- Born: Fabriciana Meriño Manjarrez 21 May 1952 El Molino, Colombia
- Died: 23 November 1971 (aged 19) Turbaco, Colombia
- Genres: Vallenato
- Years active: 1967–1971

= Fabri Meriño =

Colombian accordionist

Fabriciana Meriño Manjarrez (21 May 1952 – 23 November 1971), known as Fabri Meriño, was a Colombian vallenato accordionist. She competed in the accordionist competition of the first Vallenato Legend Festival in 1968, and played in the bands of Alfredo Gutiérrez and Aníbal Velásquez before her death in a road accident at the age of 19.

==Biography==
===Early life===
Fabri Meriño was born on 21 May 1952 in El Molino, in the Colombian department of La Guajira. Her mother was Francisca Manjarrez, and her maternal grandfather Manuel Salinas was an accordionist.
Meriño was taught accordion in El Molino by José Oviedo Pedraza, starting in 1967. Her brothers pooled money to buy her a Hohner accordion.

===Music career===
Meriño competed in the accordionist competition of the first Vallenato Legend Festival in 1968, at the age of 16, losing to Alejo Durán. Following her performance, Alfredo Gutiérrez asked her to join his band; Meriño's mother refused, but she did play some shows with him. Meriño then formed a vallenato conjunto with her brothers Agustín, Osmel, and José Manuel, and travelled with them to Maracaibo, Venezuela.

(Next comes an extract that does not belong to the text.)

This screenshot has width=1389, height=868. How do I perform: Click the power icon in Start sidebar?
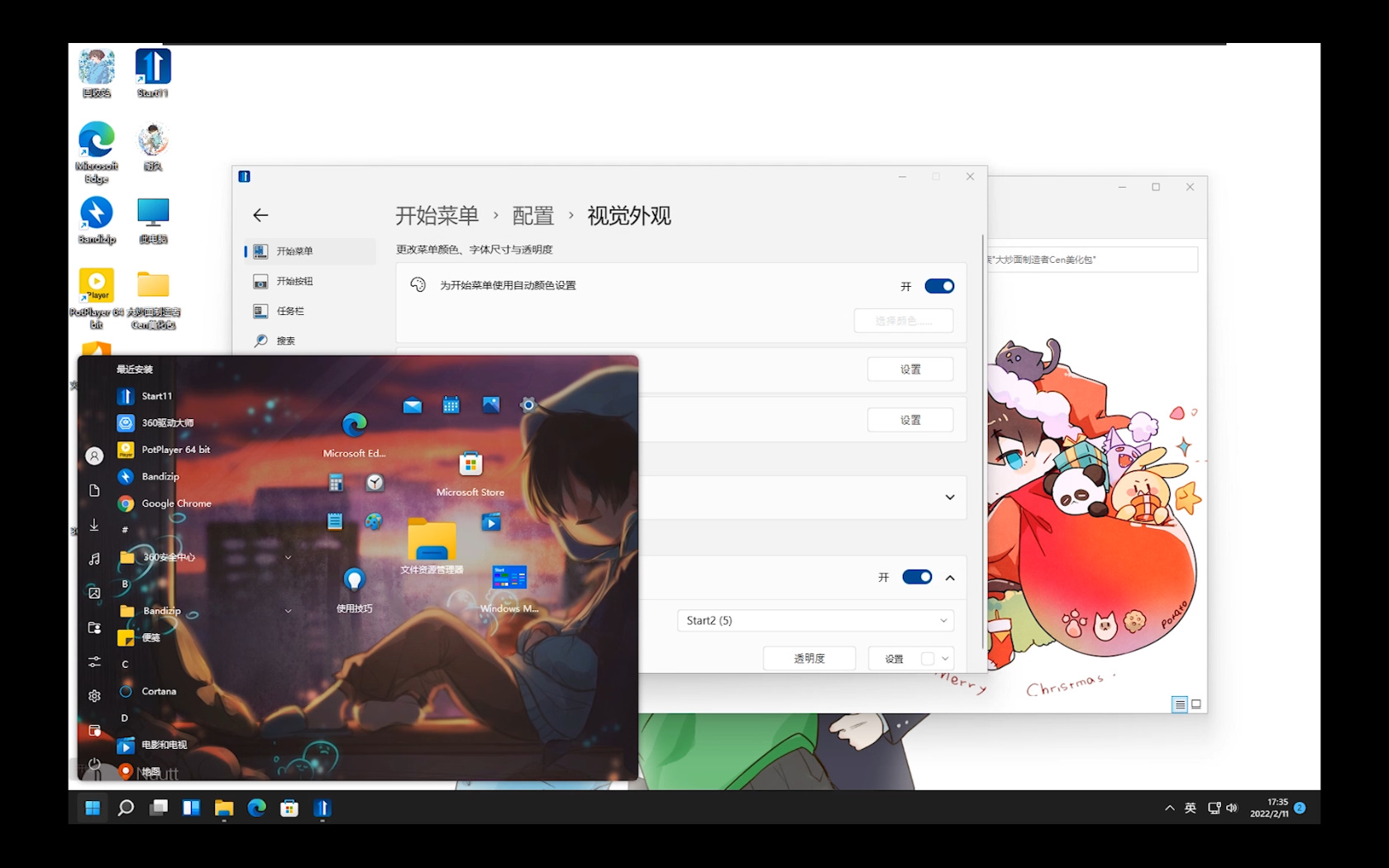[x=94, y=764]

In Maracaibo, Meriño acquired a Paolo Soprani accordion, which she played at the 1969 Vallenato Legend Festival, where she competed in the newly created amateur accordionist category. She passed the first round, but was disqualified from the second round after being intentionally delayed. Meriño competed again in 1970, but lost in the first round.

At the 1969 Festival, Aníbal Velásquez asked Meriño to join his conjunto, and she toured with him for the next two years, alongside vocalist Amparo Quiceno. Meriño appeared on some recordings with the group, including the guaracha "Mambo Loco".

===Personal life and death===
In Venezuela, Meriño met the musician Francisco Parada Salcedo, with whom she had a daughter Lisbeth when she was 17.

Meriño died in 23 November 1971 when the bus she was in crashed on the outskirts of Turbaco. José Velásquez wrote the song "Homenaje a Faby Meriño" in her memory.